I have a basic query regarding the hepatic adverse events. Is it that if ALT value >=3 x ULN with clinical symptoms or TBL >=2 ULN should only be captured as AE and not if only ALT value >=3 x ULN? If according to investigator grade 1 laboratory abnormality is clinically non significant, is it still an AE?

Riddhi

CTC considers ALT >ULN - 2.5 x ULN as abnormal grade 1. Bilirubin >ULN - 1.5 x ULN as abnormal grade 1. Both will be AEs. There is no link to symptoms.  The GCP definition of AE does not depend on grade or clinical significance  An adverse event (AE) can therefore be any unfavorable and unintended sign (including an abnormal laboratory finding), symptom, or disease temporally associated with the use of a medicinal (investigational) product, whether or not related to the medicinal (investigational) product.

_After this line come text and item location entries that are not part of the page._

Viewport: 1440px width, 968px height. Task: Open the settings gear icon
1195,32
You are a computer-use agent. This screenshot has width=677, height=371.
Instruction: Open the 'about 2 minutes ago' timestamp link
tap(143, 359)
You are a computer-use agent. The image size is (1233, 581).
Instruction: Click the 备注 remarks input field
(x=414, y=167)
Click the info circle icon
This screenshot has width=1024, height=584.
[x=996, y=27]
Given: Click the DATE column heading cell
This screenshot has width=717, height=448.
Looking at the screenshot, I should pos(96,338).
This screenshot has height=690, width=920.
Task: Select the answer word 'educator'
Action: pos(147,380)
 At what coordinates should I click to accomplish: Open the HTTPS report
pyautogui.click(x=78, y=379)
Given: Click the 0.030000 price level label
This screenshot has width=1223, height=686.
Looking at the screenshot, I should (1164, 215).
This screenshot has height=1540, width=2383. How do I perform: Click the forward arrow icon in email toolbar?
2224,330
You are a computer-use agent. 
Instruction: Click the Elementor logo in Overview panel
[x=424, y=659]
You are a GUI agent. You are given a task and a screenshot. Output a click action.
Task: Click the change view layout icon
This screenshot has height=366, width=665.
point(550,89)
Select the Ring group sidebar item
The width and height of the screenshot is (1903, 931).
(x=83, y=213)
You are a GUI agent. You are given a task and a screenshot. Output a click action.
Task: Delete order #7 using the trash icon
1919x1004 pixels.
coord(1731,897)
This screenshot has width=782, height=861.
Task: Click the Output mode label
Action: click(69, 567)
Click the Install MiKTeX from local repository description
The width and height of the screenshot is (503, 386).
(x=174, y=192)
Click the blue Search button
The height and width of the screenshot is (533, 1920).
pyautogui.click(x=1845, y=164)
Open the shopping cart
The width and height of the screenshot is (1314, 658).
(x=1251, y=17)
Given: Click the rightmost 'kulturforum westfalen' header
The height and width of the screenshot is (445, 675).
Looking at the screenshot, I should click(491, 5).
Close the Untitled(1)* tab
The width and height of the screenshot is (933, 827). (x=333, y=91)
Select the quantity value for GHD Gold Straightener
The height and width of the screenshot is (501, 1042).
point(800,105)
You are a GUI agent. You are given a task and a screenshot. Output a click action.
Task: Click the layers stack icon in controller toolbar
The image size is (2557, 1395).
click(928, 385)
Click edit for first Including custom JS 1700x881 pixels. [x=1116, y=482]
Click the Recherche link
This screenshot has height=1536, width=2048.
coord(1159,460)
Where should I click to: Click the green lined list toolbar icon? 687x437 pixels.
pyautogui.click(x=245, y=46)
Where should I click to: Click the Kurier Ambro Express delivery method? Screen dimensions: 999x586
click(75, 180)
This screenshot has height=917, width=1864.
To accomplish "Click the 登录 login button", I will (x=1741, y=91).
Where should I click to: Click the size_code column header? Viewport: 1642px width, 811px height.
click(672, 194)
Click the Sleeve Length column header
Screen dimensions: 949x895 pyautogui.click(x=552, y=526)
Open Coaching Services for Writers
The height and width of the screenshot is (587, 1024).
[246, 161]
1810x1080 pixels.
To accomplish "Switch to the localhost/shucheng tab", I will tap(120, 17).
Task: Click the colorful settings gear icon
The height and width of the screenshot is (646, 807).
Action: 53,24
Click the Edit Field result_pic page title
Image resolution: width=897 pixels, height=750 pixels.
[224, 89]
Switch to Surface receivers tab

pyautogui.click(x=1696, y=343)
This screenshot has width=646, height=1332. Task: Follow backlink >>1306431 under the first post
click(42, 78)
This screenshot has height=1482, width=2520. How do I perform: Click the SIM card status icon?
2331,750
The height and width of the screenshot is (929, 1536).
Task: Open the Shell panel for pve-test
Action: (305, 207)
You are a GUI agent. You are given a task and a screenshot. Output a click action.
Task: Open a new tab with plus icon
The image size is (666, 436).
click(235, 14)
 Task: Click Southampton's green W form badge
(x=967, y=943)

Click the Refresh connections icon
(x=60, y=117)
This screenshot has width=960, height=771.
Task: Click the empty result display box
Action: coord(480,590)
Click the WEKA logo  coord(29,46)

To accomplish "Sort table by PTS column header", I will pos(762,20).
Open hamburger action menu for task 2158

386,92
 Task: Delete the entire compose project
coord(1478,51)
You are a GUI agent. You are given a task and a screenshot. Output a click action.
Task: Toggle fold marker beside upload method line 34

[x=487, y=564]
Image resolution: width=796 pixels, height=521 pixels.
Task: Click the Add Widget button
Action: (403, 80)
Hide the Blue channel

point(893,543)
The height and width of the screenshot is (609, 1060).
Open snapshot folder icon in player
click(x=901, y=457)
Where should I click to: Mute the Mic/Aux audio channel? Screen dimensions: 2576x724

Can you suggest the guidelines and approval process for the noncritical diagnostics like CD4 count (monitoring kit) in India?

Divya Ganapathy

Diagnostic comes under category of devices as per Indian GCP/ICMR guidance. CDSCO is currently revising guidance for devices. It would be better to check with CDSCO re: process to be followed.

We have applied for DCGI permission; however in the protocol submitted to the DCGI we have mentioned the test drug formulation of the FDC as tablet. But the final formulation of the FDC dosage form is capsule instead of tablet. Should we amend the protocol now or wait for DCGI approval? After DCGI approval can we just notify the DCGI about the protocol amendment?

Prasad

A change of formulation will be considered a major technical amendment. It is likely that DCGI office will not consider this minor especially as it is for an FDC. One option is to wait for approval of current protocol and then notify DCGI re: change of formulation. However, they may not accept the notification and would insist on an approval. It is likely that DCGI office may ask for data on the FDC capsule - stability. There is no certainty in this situation. One has to be ready for delay in the approval process of the amendment.